Folkton Drums could have been measuring devices used to build Stonehenge
21 December 2018
A unique set of chalk cylinders known as the Folkton Drums could have been designed as prehistoric ‘tape measures’ and used in the construction of monuments such as Stonehenge, according to a new study by UCL and University of Manchester.
The Folkton Drums are around 5000 years old and were found at ancient archaeological sites in Britain but until recently the function of these artefacts was completely unknown.
Professor Mike Parker Pearson (UCL Institute of Archaeology), said: “For almost 150 years the Folkton Drums have been viewed as beautiful yet unfathomable artefacts. A new understanding that their size and design elements may, in fact, have applications to monument construction has intriguing implications for our knowledge of Neolithic society.”
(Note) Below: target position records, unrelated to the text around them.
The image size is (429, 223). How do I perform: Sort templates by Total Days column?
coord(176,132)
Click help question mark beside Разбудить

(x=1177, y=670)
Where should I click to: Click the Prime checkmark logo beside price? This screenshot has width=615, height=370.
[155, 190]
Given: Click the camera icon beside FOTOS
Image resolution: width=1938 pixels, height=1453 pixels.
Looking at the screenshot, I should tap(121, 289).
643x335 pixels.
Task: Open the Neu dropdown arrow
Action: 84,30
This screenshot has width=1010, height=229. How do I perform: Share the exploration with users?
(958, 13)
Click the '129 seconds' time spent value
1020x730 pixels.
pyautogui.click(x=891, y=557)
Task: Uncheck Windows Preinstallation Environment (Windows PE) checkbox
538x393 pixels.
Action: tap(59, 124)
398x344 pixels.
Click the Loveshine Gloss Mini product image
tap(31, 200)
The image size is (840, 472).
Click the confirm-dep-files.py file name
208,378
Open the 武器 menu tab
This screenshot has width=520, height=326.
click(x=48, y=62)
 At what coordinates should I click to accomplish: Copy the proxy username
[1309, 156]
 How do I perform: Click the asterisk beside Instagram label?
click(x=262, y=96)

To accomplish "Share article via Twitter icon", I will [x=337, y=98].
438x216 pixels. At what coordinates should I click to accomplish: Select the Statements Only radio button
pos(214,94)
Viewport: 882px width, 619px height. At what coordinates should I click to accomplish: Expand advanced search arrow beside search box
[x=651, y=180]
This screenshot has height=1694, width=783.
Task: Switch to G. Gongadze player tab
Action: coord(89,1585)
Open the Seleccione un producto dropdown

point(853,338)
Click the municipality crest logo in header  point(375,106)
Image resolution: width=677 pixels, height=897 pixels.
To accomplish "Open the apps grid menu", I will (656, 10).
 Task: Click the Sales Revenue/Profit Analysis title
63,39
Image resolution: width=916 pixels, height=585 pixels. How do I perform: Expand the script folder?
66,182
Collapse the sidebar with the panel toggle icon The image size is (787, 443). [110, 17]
The study, published in the British Journal for the History of Mathematics, has shown that by winding a cord a fixed number of times around each of the drums, a standard unit of length can be obtained.
This unit of length appears to have been used in the construction of large stone and timber circles including Stonehenge and Durrington Walls in Wiltshire.
The measuring drums are rare and enigmatic objects that were carved from blocks of solid chalk by people living in early farming communities in Britain during the Neolithic period up to 5000 years ago.
Three of the chalk drums were discovered in 1889 near the village of Folkton in Yorkshire, while a fourth was discovered more than a century later near Lavant in West Sussex. The drums appear to have been created in a carefully graduated series of sizes so that the circumference of each drum can be used to measure out a fixed proportion of a standard length of 3.22 metres. A cord of this length wraps exactly ten times round the circumference of the smallest drum and exactly nine, eight or seven times around each of the sequence of larger drums.
Previous studies have shown that multiples of the standard measure of 3.22 metres were used to lay out the diameters of large circular earthworks and their stone and timber circles at Stonehenge and Durrington Walls. Together with the new evidence from Yorkshire and Sussex, this indicates that a prehistoric standard of measurement was in widespread use in ancient Britain.
The regular layout of large, complex ritual monuments such as Stonehenge implies that the construction site was surveyed carefully and the required dimensions of large stones could be transferred to stone quarry sites located up to 260 kilometres (160 miles) away.
Measuring cylinders would have provided an accurate and highly portable method for ensuring that the quarried stones were of the correct size and for ensuring that monuments of similar design could be built at widely separated locations.
Professor Andrew Chamberlain (University of Manchester), said: “Chalk is not the most suitable material for manufacturing measuring equipment and it is thought that the drums may be replicas of original ‘working’ standards carved out of wood. However, wood is not preserved on most Neolithic archaeological sites and no wooden measuring devices have been found in prehistoric Britain. The existence of these measuring devices therefore implies an advanced knowledge in prehistoric Britain of geometry and of the mathematical properties of circles.”
Dr Anne Teather (University of Manchester) said: “These findings show how important it is to continue to research artefacts in museum collections, and the value in collaborative research for understanding prehistory.”
Professor Parker Pearson, concluded: “The Folkton Drums were found in the grave of a child, so does this mean that standard measures were somehow associated with children, or growth, or the human life-cycle including learning and the inter-generational transmission of knowledge? These items were almost certainly prestigious although how, or to what extent they held social power, is unknown. This work opens up the field of material culture studies to exciting new possibilities.”